Watch What You Say in Pakistangreenspun.com : LUSENET : Unk's Troll-free Private Saloon : One Thread
Presented in contrast to our First Amendment Rights and the Pledge of Allegiance civil rights lawsuit:
Watch What You Say By NICHOLAS D. KRISTOF
NY Times Op-Ed 062102 For educational purposes
AWALPINDI, Pakistan — Before recounting how President Clinton burned alive dozens of Christians (this feint is known in the column trade as baiting the right), let me offer a quick historical quiz: What religion were Muhammad's parents?
You might think that they, like most people in Arabia in the sixth century, probably worshiped tribal gods and idols. It might seem difficult for anyone to have been a Muslim before Muhammad.
If that's what you think, bite your tongue — if you visit Pakistan.
Dr. Younus Shaikh, a teacher at a medical college, sits in a brick prison here, after being sentenced to death for blasphemy last year. I couldn't interview him because the warden caught me trying to slip into the prison as a visitor (I didn't look like a family member). But the issues are clear.
During a lecture, Dr. Shaikh digressed and allegedly speculated that Muhammad's parents may not have been Muslims, and that before receiving God's revelations at the age of 40, Muhammad might not have shaved his pubic hair.
That was a scandalous charge: pious Pakistani men shave their armpits and pubic hair but not their faces. As for the speculation about Muhammad's parents, that was held to be blasphemous because of Koranic verses suggesting that prophets like Abraham (and thus why not others?) could be considered Muslims, in the literal Arabic meaning of the word, which is people who submit to God.

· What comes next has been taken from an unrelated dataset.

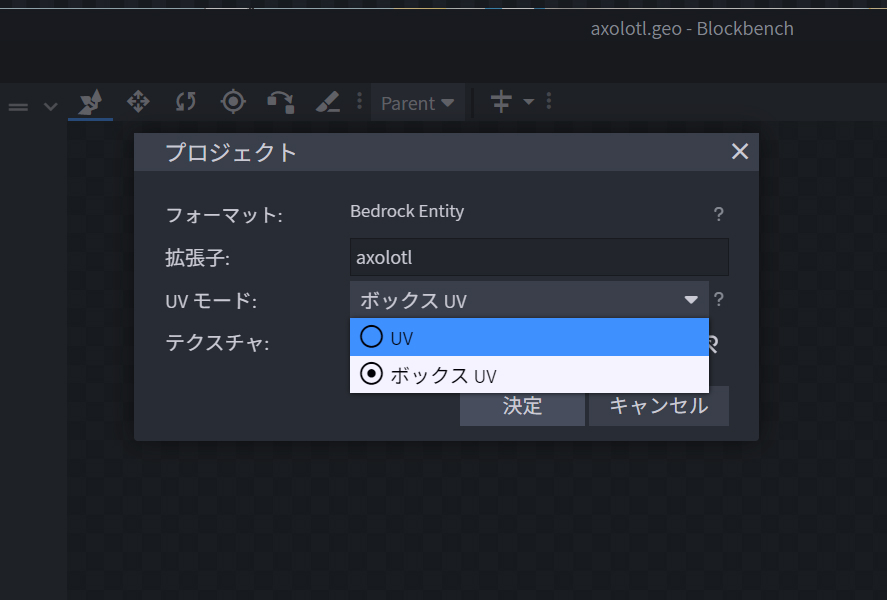This screenshot has height=600, width=887.
Task: Open the hamburger menu icon
Action: coord(18,106)
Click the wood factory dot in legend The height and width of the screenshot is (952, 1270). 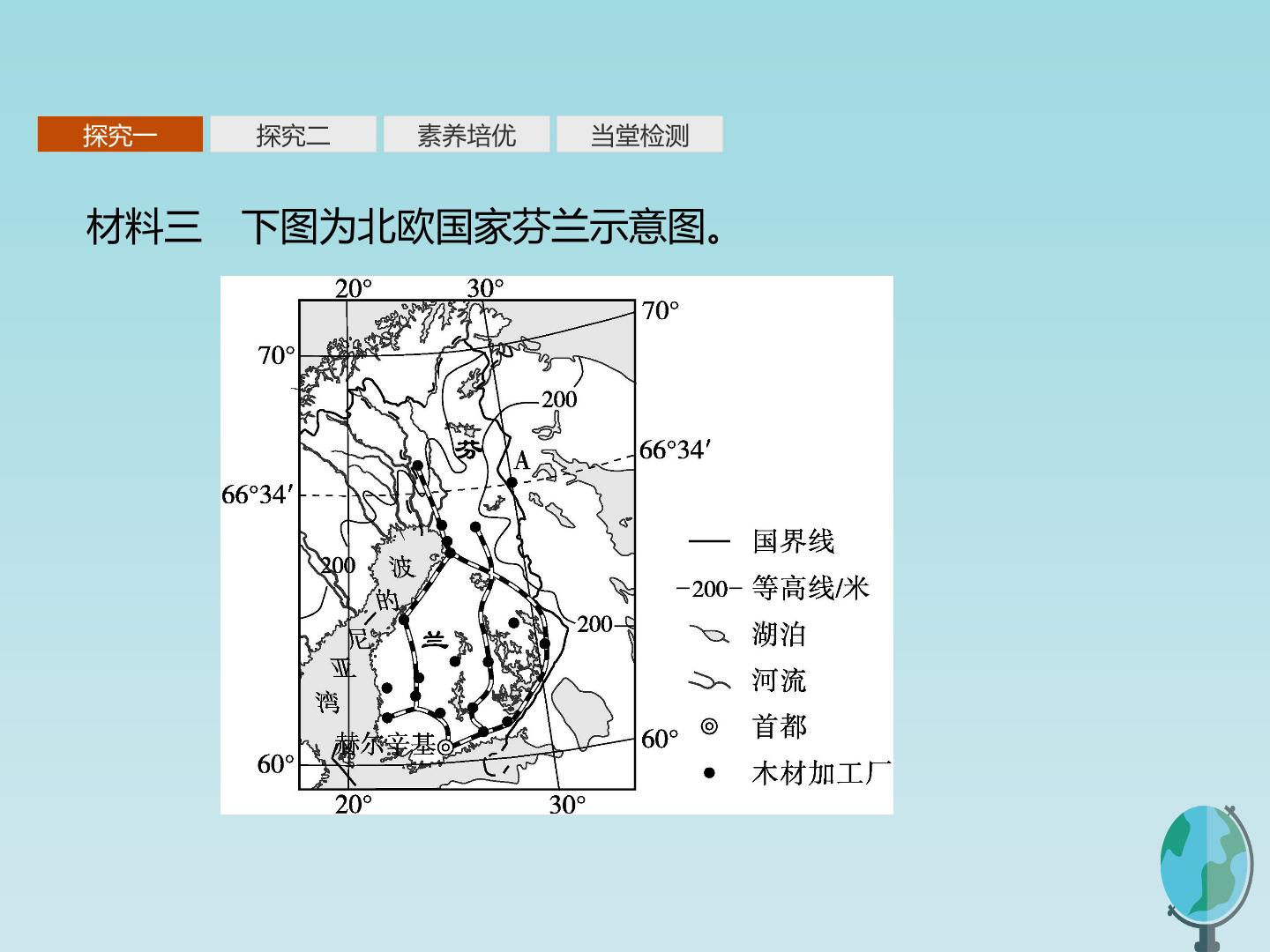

Dr. Shaikh is one of several hundred people facing execution in Pakistan from this modern Islamic Inquisition. Many are religious minorities who sometimes are sentenced to death simply for using the standard greeting of the Islamic world, "as-salaam aleikum." That means "peace be with you," but militants say the phrase is reserved for Muslims.
The West is full of irresponsible vituperations about Islam being no more than a religion of violence and hatred. The vitriol amounts to an unrecognizable caricature to anyone who has lived in the Islamic world, enjoyed its hospitality and admired the dignity it confers on its humblest believers. Yet the bottom line is that nobody so distorts, denigrates and defames Islam as radical Muslims themselves, particularly the mullahs who try to have people executed for saying "peace be with you."
Abdul Rashid Ghazi, a thoughtful, well-educated imam in Islamabad, asked me why the fuss over Dr. Shaikh, one man, when America has killed thousands in Afghanistan. I replied that blasphemy raises a larger concern for Islam itself: like Christianity in the Middle Ages, the Islamic world today suffers from a stultifying closed-mindedness and intellectual rigidity that impoverishes Muslim countries and in some cases endangers their neighbors.
Fundamentally, Pakistan's biggest problem today is not India but this close-mindedness. Pakistan has an industrious and often entrepreneurial people, a well-educated elite, a modernizing leader who could be another Ataturk — and mullahs who try to block discussion about emerging from the Middle Ages.
Most Pakistanis would like to see blasphemy laws repealed and seem aghast at the mullahs' effort to cripple the Pakistani economy by banning interest payments. But while the religious parties win less than 5 percent of the votes in elections, they command huge influence because few dare disagree with them publicly.
One of the few public figures who took on the fanatics is Moinuddin Haider, the interior minister. The radicals responded by shooting his brother to death. So while there are many sensible Pakistanis, few pipe up to counter the weird lies, conspiracy theories and claptrap that ensnare Dr. Shaikh — and all of Pakistan.
That leads me to how I heard about President Clinton executing the Christians. One of the mullahs I interviewed, Abdul Wahid Qasmi, asked: Since America executes blasphemers, why shouldn't Pakistan?
After what happened to Daniel Pearl, journalists these days try not to be too impertinent when interviewing Pakistani clerics. But I politely suggested that he might search his belfry for bats.
Mr. Qasmi still insisted that America burns heretics. As evidence, he plucked an Urdu book and began reading aloud about the Clinton administration burning scores of Americans after they blasphemed Jesus.
"The leader of the heretics," he said, "was named David Koresh."